Tuesday, April 26, 2016

More government not the answer

(My Clovis News Journal column for March 25, 2016)

Want to mess up something? Stir a bit of government into the mix. Want to destroy it beyond all hope of repair? Try to fix the resulting mess with even more government.

We've seen this happen with health care in America. And with education, security, transportation, justice, the economy, addiction, crime, and every other area of life someone decided needed just a little government "help". Usually justified either by "safety" or "fairness".

Unfortunately, most people soon stop being able to even imagine a free market in the areas in which government has been inserted. When the trouble continues, they blame any remaining freedom for the problems, rather than realizing it's the coercion inherent in government which causes the failures.

Due to their misunderstanding of the situation, their inevitable solution is to mix in even more government.

It's like trying to purify drinking water by adding buckets of raw sewage. Or even one teaspoonful at a time. What results won't be something I'd drink.

If something is needed and people want it, they will find a way. To pretend that without government, roads (for example) wouldn't exist, is to claim no one wants good roads enough to pay for them unless forced-- under threat of violence-- to give money toward the cause. You're claiming business owners don't value roads to bring customers to their shops. That people don't want roads leading to places they want to go. That cooperation is impossible. It simply isn't reality.

When someone imposes a government "solution", it drives out innovation and keeps an even better solution from being found. If you are forced to pay for the government option it means you may not be able to afford a solution someone else has discovered. Because you are forced to pay for government schools whether you use them or not, you have less money to invest in education.
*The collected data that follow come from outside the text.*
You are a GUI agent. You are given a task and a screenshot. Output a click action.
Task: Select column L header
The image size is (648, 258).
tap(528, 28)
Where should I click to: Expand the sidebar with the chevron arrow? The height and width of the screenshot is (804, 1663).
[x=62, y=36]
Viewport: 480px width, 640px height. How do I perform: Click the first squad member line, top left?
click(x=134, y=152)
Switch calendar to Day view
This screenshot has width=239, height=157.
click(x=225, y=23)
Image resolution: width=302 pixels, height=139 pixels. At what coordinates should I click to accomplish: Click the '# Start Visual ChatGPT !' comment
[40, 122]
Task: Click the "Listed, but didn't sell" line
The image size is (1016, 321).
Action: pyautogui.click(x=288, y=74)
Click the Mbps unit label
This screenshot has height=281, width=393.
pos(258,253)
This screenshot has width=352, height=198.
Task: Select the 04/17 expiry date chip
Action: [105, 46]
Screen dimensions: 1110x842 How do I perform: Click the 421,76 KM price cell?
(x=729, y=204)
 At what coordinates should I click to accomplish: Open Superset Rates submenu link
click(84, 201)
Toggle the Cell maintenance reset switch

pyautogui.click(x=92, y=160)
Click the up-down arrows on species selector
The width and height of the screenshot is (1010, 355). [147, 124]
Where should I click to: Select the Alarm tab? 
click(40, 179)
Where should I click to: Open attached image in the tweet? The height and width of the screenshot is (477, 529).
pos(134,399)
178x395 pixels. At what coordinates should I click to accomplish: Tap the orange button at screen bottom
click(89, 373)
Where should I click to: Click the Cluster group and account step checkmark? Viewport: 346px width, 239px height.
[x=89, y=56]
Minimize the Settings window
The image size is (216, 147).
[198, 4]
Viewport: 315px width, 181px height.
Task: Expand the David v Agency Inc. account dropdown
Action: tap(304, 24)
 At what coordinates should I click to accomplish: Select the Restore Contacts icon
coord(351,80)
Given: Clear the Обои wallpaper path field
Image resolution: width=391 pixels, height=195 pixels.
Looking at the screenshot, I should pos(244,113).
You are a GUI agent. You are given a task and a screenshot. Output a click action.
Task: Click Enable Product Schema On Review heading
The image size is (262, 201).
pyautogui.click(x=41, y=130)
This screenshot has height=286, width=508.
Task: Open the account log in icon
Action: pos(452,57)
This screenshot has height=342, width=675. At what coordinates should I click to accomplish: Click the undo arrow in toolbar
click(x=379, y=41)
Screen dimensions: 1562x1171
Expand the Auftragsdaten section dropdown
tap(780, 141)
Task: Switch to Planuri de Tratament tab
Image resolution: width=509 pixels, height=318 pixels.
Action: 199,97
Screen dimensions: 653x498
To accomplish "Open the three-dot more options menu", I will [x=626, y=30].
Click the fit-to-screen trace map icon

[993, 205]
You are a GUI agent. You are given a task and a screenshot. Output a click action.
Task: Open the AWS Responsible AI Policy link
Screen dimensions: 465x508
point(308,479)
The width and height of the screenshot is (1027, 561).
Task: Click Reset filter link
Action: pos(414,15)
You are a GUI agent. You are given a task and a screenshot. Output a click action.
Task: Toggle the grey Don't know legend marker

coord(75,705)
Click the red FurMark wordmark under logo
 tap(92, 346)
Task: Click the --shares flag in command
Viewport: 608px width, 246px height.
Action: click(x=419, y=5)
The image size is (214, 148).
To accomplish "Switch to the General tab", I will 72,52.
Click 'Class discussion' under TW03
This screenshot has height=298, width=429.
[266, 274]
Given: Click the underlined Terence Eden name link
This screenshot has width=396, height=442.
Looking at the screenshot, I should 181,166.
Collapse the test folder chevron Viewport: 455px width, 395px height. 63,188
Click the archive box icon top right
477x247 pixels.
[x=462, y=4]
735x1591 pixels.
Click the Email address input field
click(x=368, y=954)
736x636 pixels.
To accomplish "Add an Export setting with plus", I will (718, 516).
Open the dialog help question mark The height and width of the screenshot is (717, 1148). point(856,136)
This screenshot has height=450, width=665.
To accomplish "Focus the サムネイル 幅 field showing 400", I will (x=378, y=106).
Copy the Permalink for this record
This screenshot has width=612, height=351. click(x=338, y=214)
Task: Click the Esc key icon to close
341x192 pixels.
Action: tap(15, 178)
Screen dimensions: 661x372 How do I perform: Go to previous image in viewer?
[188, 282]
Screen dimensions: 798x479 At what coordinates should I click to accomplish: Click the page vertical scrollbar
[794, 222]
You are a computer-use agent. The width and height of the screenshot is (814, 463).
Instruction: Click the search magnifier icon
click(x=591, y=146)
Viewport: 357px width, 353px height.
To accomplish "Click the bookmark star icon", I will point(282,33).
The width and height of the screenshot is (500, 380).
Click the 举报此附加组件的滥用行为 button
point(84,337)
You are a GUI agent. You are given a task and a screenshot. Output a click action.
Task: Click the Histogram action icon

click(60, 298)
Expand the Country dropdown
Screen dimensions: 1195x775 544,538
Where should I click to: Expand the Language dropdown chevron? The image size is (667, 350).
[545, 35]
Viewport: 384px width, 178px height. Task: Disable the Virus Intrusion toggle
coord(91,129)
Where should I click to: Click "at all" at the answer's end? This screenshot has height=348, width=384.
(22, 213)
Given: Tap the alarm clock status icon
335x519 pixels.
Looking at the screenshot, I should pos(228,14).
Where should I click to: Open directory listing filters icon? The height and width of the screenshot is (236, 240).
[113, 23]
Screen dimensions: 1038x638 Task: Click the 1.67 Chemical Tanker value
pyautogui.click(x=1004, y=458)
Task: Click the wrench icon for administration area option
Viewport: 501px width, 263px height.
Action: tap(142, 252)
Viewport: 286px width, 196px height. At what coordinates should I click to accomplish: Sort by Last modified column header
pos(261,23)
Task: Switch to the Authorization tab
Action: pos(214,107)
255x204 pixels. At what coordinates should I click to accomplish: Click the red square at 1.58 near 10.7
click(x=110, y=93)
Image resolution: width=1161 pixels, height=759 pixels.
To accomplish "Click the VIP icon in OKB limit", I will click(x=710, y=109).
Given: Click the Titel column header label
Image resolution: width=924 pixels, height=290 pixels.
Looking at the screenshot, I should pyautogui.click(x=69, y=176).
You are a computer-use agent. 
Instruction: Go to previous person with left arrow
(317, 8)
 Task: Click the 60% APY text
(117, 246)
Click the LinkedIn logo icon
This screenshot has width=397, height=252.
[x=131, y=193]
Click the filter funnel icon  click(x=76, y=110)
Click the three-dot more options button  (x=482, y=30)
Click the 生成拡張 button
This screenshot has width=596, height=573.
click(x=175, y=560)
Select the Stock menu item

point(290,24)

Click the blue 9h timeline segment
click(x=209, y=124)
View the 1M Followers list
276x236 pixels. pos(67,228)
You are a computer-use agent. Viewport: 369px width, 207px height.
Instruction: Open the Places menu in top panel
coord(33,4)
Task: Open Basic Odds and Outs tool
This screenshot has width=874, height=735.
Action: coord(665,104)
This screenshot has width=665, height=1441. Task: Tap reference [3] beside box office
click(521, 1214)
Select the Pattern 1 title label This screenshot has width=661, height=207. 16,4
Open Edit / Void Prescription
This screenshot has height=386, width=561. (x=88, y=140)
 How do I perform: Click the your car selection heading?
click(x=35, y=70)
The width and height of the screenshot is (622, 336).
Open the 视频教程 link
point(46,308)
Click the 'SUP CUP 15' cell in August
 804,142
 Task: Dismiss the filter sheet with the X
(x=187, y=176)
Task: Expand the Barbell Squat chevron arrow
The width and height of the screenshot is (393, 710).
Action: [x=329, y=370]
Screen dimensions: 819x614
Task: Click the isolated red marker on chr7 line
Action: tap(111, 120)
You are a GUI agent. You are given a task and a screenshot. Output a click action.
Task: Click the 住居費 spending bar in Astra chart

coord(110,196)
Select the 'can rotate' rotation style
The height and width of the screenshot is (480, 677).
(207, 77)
One of the crazier justifications for government intervention is that it will save money. Exactly how limiting competition, funding a huge bureaucracy, and layering on pointless red tape is supposed to save money, I don't understand. History supports my skepticism. Sure, the initial false estimates of the costs are always lower, but those are never accurate. Sometimes too low by an order of magnitude. When the bill comes due, there are always expensive surprises and unintended consequences which shouldn't surprise anyone.

With government, I suppose we should be grateful we never get all we pay for. The alternative is unthinkable.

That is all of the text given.